With no fanfare and over the veto of Governor Mitt Romney, the Massachusetts
Legislature last month became the first in the nation to require the
Commonwealth to compile an annual list of which companies' employees
and their dependents use state health benefits the most, and what
it costs taxpayers. The requirement, included in the state budget,
applies to employers with more than 50 workers.
American medicine is the best in the world, but paying for it is a
constant game of pass the buck. Increasingly, the private sector is
passing the buck to the public sector. In 2001, about 67 percent of
Americans under age 65 got their healthcare coverage through their
employer, according to the Center for Studying Health Care System
Change. By 2003, that number had fallen dramatically to 63 percent.

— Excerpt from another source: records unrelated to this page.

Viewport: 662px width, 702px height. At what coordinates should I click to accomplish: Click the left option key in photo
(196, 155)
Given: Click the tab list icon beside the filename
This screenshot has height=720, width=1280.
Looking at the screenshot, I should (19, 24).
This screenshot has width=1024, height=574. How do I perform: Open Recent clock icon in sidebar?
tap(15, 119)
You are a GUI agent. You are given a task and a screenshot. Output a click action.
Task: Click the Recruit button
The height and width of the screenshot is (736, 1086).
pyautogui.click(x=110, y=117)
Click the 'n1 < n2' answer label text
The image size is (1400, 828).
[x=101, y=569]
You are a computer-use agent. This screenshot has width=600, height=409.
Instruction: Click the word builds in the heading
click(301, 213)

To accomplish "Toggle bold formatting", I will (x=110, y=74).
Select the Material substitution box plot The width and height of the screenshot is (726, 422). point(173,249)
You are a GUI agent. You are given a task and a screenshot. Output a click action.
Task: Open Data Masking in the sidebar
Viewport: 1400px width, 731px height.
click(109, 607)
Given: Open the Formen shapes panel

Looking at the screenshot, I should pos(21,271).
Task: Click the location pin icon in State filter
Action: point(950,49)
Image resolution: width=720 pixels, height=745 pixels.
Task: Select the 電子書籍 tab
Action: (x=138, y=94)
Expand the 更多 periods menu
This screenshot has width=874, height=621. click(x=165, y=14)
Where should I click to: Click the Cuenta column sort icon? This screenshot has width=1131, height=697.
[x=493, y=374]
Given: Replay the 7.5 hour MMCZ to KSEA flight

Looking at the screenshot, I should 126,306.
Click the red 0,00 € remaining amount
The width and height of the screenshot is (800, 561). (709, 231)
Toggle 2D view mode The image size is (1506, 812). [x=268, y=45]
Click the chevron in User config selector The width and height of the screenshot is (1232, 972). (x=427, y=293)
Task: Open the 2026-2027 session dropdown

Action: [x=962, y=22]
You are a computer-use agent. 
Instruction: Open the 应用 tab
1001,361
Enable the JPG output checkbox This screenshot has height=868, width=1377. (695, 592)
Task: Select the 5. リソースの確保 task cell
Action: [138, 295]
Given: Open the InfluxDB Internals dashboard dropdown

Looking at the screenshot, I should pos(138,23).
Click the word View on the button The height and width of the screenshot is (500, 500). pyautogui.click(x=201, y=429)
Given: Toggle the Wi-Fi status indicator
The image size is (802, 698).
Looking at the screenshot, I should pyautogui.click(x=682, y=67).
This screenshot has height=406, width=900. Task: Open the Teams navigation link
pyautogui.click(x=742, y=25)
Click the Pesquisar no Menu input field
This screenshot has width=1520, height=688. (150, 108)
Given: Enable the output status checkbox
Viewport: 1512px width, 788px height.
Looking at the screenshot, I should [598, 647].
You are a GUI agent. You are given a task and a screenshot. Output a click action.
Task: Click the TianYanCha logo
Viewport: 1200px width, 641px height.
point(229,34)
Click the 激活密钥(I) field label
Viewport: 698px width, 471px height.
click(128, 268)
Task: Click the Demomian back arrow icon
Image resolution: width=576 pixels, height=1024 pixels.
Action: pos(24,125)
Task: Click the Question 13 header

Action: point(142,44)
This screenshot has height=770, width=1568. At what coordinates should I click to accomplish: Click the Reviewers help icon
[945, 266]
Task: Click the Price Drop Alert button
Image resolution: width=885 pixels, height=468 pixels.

Meanwhile, those under 65 getting government coverage increased to
12 percent from 9 percent. People still went to the doctor; the difference
was who paid.
In Massachusetts, healthcare is the biggest, fastest-growing piece
of the $24 billion state budget. So the Legislature is dead right
to ask which companies aren't providing coverage to their employees,
and at what cost. "Having clear information on the extent to
which healthy, financially robust employers have significant parts
of their workforce using publicly sponsored health insurance programs
is important," says John McDonough, executive director of Health
Care for All.
Romney vetoed the plan, saying the Office of Health and Human Services
does not have the information on employers to complete the required
report. But Amy Lischko, the agency's assistant commissioner, said
that while there are problems ahead, the state already requires those
who use both MassHealth and the uncompensated care pool to list their
employers. She said the agency is still working out how to respond
to the new disclosure rules.
This shouldn't be allowed to slip. In Georgia, an internal audit of
who was using the state's healthcare program for kids was revealing,
if embarrassing for some brand-name companies. Wal-Mart, Georgia's
largest employer, had about one child in the state program for every
four employees, by far the highest ratio of children covered by the
state. Others on the list included McDonald's and Home Depot.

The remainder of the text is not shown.